Will License Instead of Lease Adequately Protect Your Interests?
Some tenants make the fatal mistake of assuming that a license gives them the same rights as a lease. But that’s a mistake. Consider the following when making a decision about which agreement will work best for you.
If you’re considering using a license agreement instead of a lease for space, make sure you understand that the rights you have under each type of contract differ to some degree. One of the significant differences is the owner’s ability to revoke a license and evict you, without your being able to call on the protections you would have if you had signed a lease for the space.
Case on Point
A New York case highlights the fact that a license has fewer protections. There, a license agreement entitled an owner to evict a retail tenant in its mall after a dispute. The licensee claimed that it had the same rights that it would’ve been entitled to under a lease, including the right to stay in the space until the matter was settled.
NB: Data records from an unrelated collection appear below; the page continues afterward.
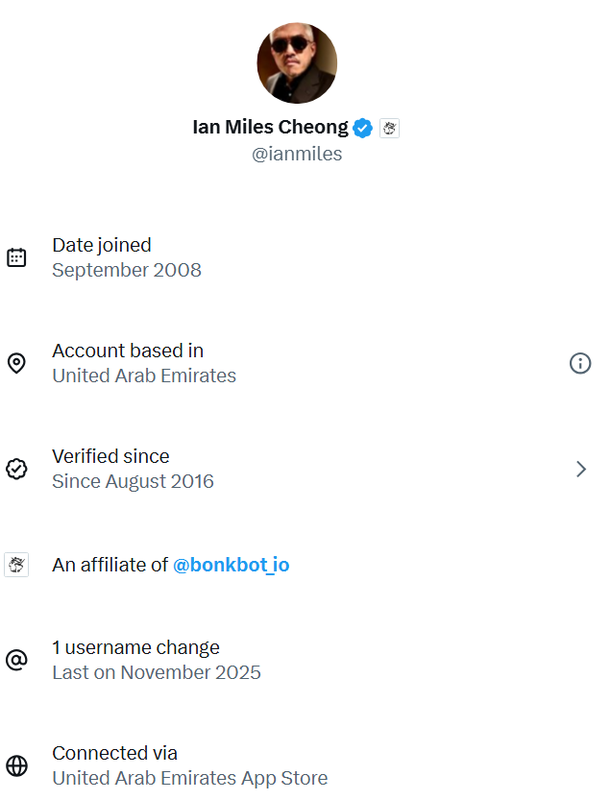The image size is (611, 800).
Task: Click the location pin icon
Action: click(16, 363)
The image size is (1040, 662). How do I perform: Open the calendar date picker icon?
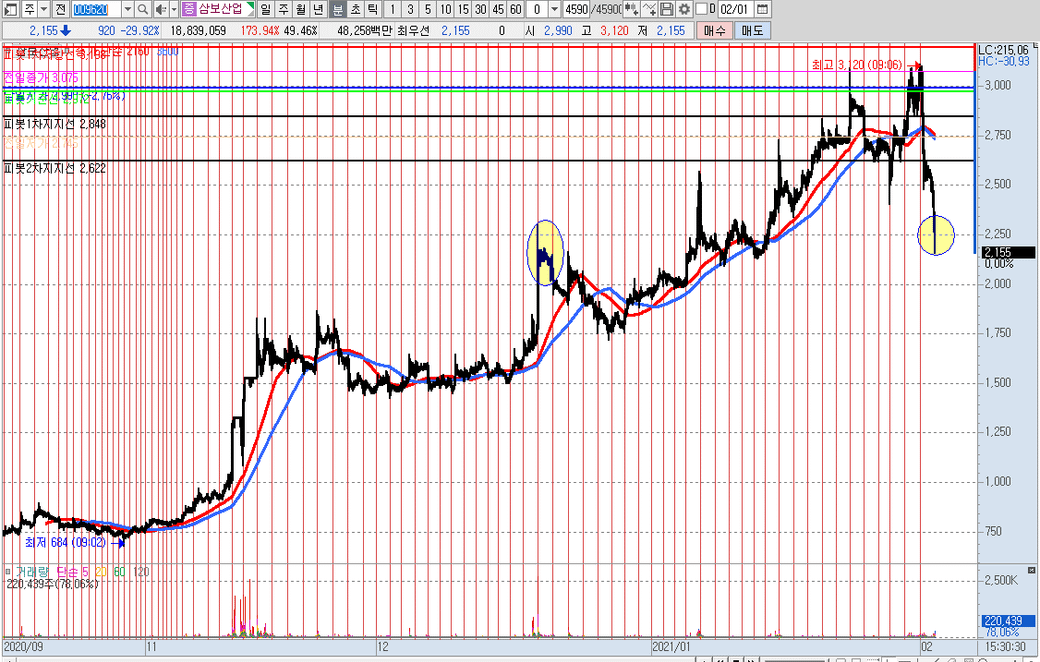763,9
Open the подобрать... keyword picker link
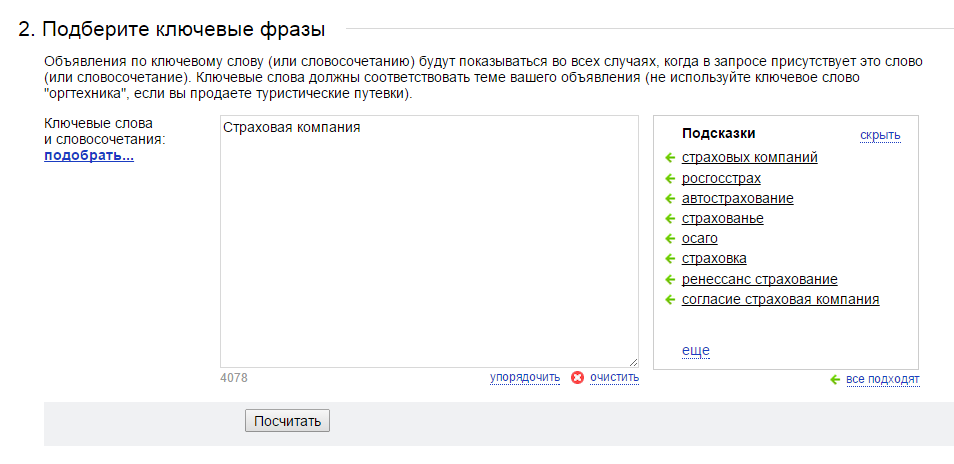Image resolution: width=954 pixels, height=464 pixels. click(x=89, y=156)
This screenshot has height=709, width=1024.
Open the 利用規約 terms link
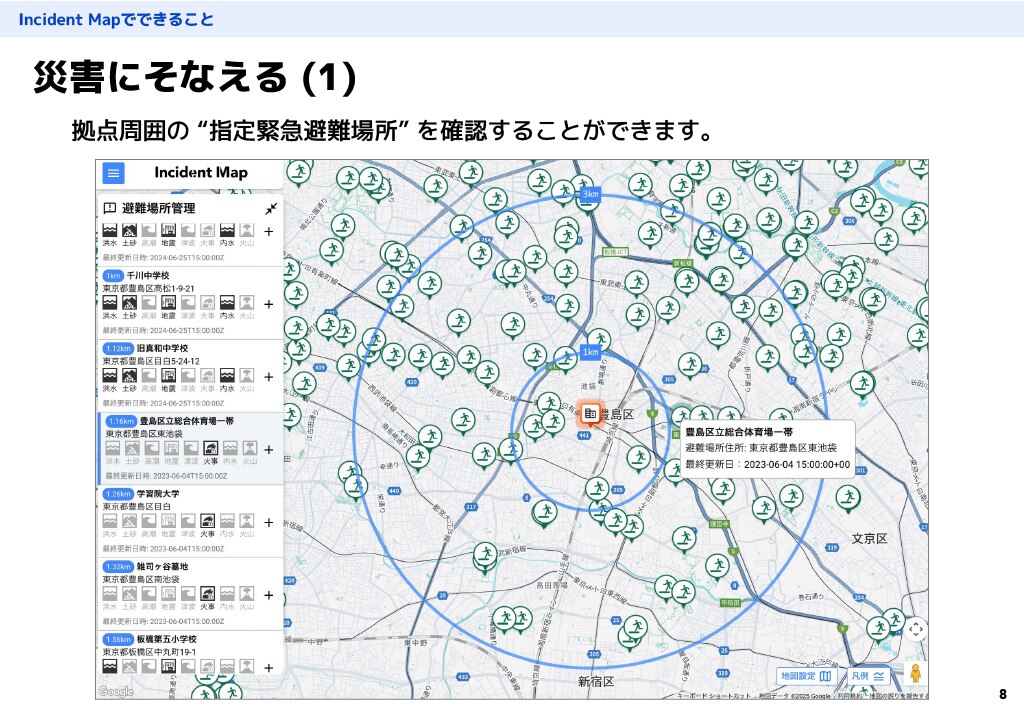(x=850, y=694)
But a court granted the owner’s request for an eviction judgment.
The court reasoned that the owner was entitled to possession of the space because it demonstrated that the agreement that it signed with the licensee constituted a license and not a lease. It said that the central distinguishing characteristic of a lease is the surrender of absolute possession and control of property to another party for an agreed-upon rental, whereas a license gives no interest in land and confers only the nonexclusive, revocable right to use a space [Chong Wang v. Crossgates Mall Gen. Co. Newco, LLC, October 2012].